Start of Input records
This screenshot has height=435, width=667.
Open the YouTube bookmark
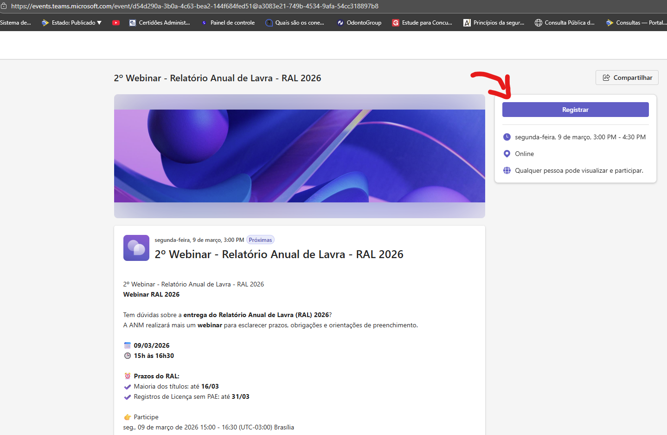pos(115,22)
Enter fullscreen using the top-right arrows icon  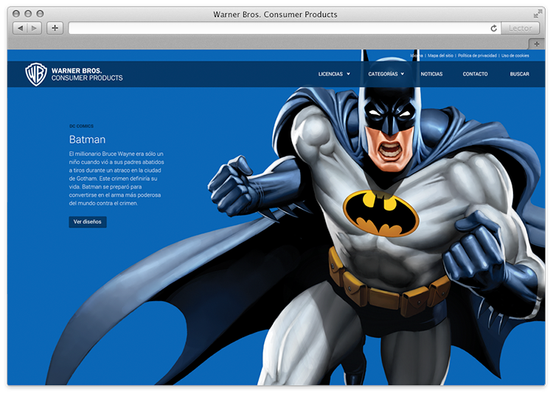(x=538, y=14)

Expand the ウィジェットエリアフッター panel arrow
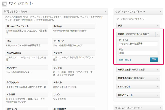[x=161, y=108]
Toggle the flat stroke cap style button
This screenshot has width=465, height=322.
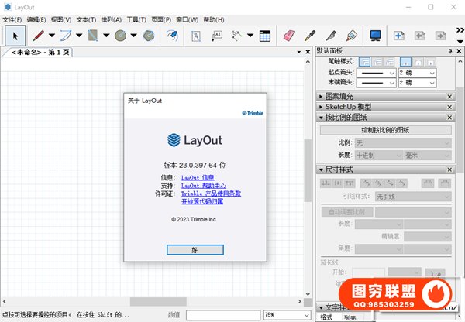pyautogui.click(x=405, y=60)
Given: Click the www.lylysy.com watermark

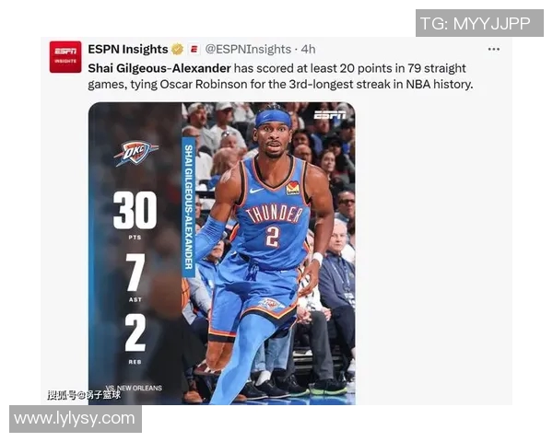Looking at the screenshot, I should tap(76, 419).
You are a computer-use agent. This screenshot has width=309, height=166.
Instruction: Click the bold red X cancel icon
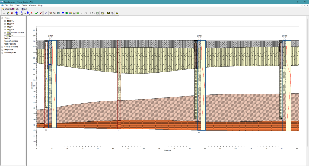[40, 13]
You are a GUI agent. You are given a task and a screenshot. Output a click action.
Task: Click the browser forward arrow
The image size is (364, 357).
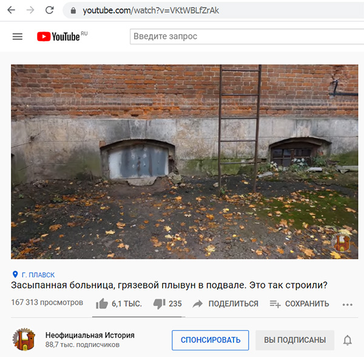pos(30,10)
End of Input records
What needs to be done
In the records above, find the line that contains "This screenshot has width=465, height=322.". Retype it and every line after it, exactly, leaving out all pictures.

Your solution
This screenshot has width=465, height=322.
pyautogui.click(x=405, y=60)
Given: Click the www.lylysy.com watermark

Looking at the screenshot, I should tap(76, 419).
You are a computer-use agent. This screenshot has width=309, height=166.
Instruction: Click the bold red X cancel icon
[40, 13]
You are a GUI agent. You are given a task and a screenshot. Output a click action.
Task: Click the browser forward arrow
The image size is (364, 357).
pos(30,10)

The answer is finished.